Singh gave some figures in Parliament (see box), but no detailed breakups are available. The Jammu and Kashmir government has often failed to respond to queries filed under the Right to Information Act seeking exact figures. Doctors at SMHS Hospital reckon they have dealt with “hundreds” of cases since 2010. There is also no specific estimate in Kashmir of the number of people who have been wholly or partially blinded by pellets, but the claims of doctors are generally higher than the official numbers.

How are the victims of pellet injuries treated?

Since 2010, doctors say, they have received patients with pellet injuries virtually every week.

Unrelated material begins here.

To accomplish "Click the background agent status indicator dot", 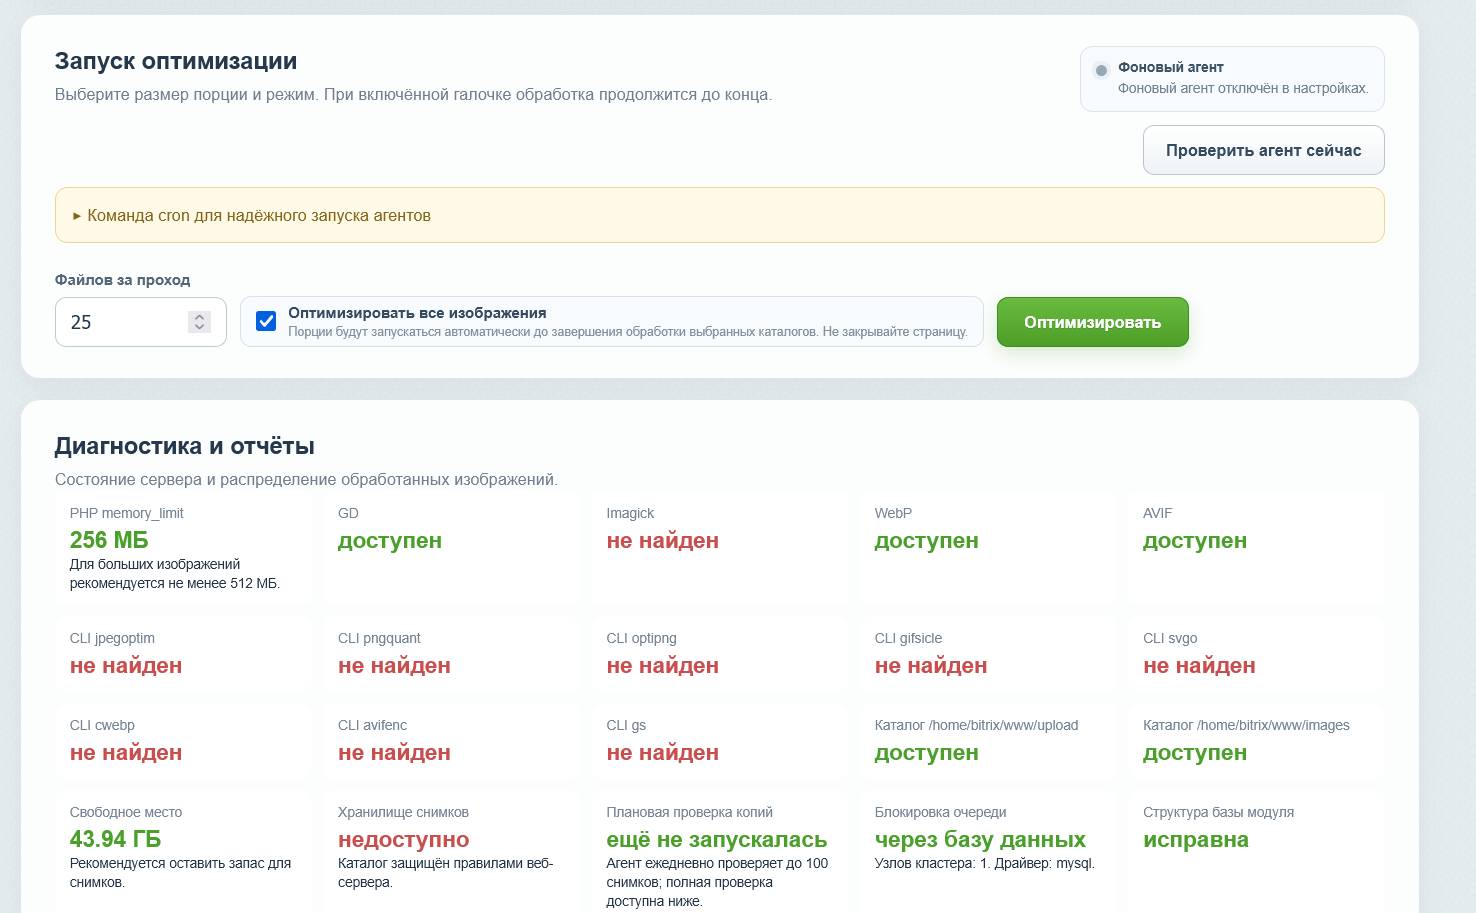I will point(1101,70).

Once a patient is brought in, the general practice has been to make a preliminary assessment of where the pellets are embedded, followed by consultations among specialists from various medical streams. In case of an eye injury, the primary concern is always to save the eyeball, followed by attention to other injuries, depending on how vital the organ is. While they are able to remove pellets from the bodies of some patients, they are not able to remove them from the eye in most cases, doctors say. They are unable to recall any case in which full vision was restored.

“It shouldn’t happen because it has no role in a civilised society,” Dr Khanday of SMHS Hospital said. AIIMS opthalmologist Dr Sudarshan Khokhar, who visited SMHS last week said, “Violence is not an option. It (pellet guns) shouldn’t be used here or anywhere.”

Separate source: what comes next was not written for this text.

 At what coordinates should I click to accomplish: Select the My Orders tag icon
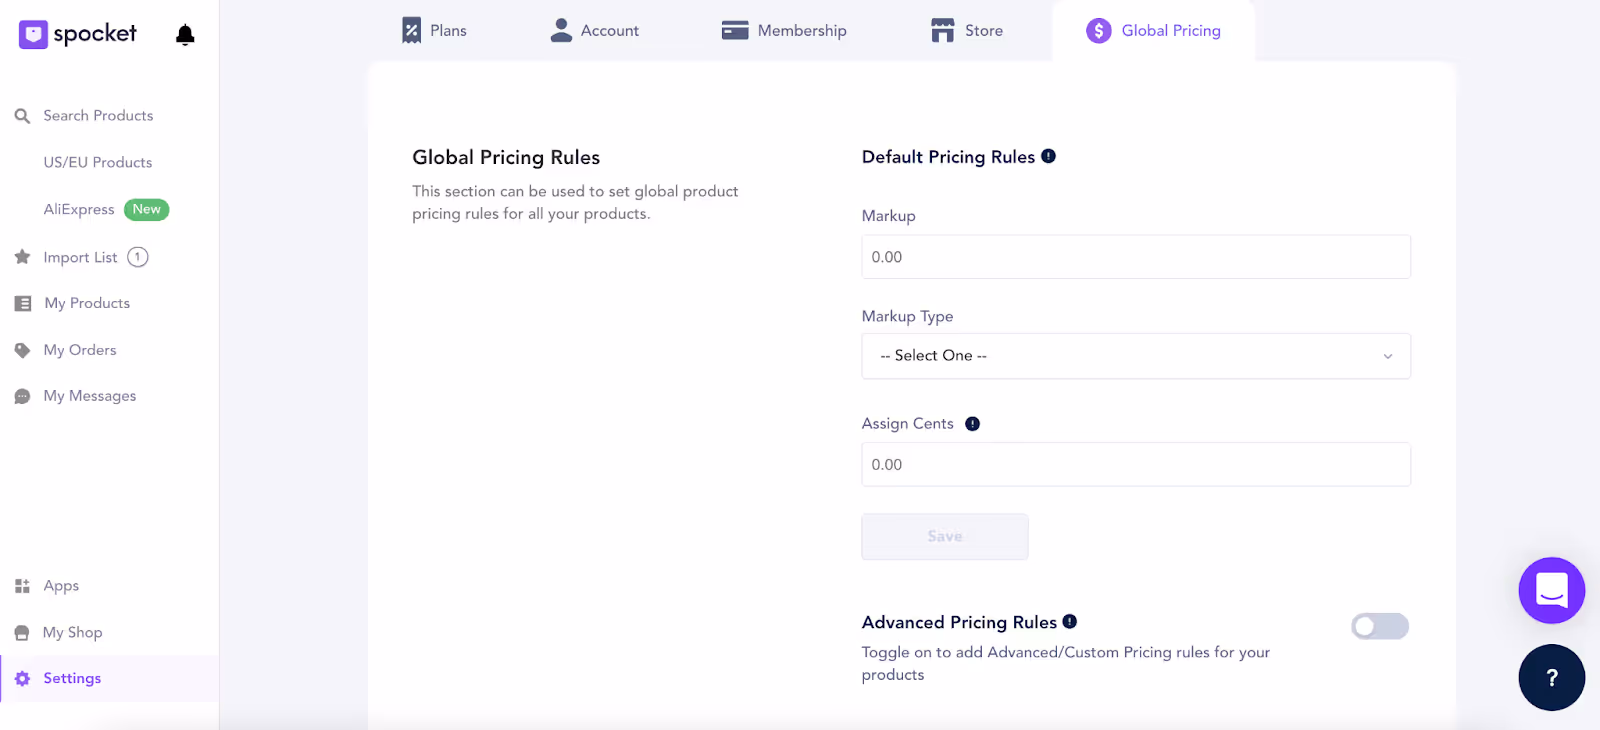pyautogui.click(x=22, y=349)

Dr Khokhar, who was heading a three-member team sent by the Centre, added, “I have been in a hospital (AIIMS) for 30 years, we have never seen so many in one group together.”

And what do the government and politicians have to say?

Mainstream politicians and separatists have always raised their voices against pellet guns. In February 2014, then PDP president Mehbooba Mufti assailed the then Chief Minister Omar Abdullah for “continuing with the government’s brutal pellet gun policy to render Kashmiri youth without eyesight”. But after becoming Chief Minister, Mehbooba has failed to stop the use of these guns. J&K government spokesperson and Education Minister Nayeem Akhtar has told The Indian Express, “We disapprove of it. But we will have to persist with this necessary evil till we find a non-lethal alternative.” Talk of a “non-lethal alternative” has, in fact, been around for over five years — at the end of 2010, then police chief Kuldeep Khoda had spoken of using non-lethal measures, and the idea has surfaced periodically ever since.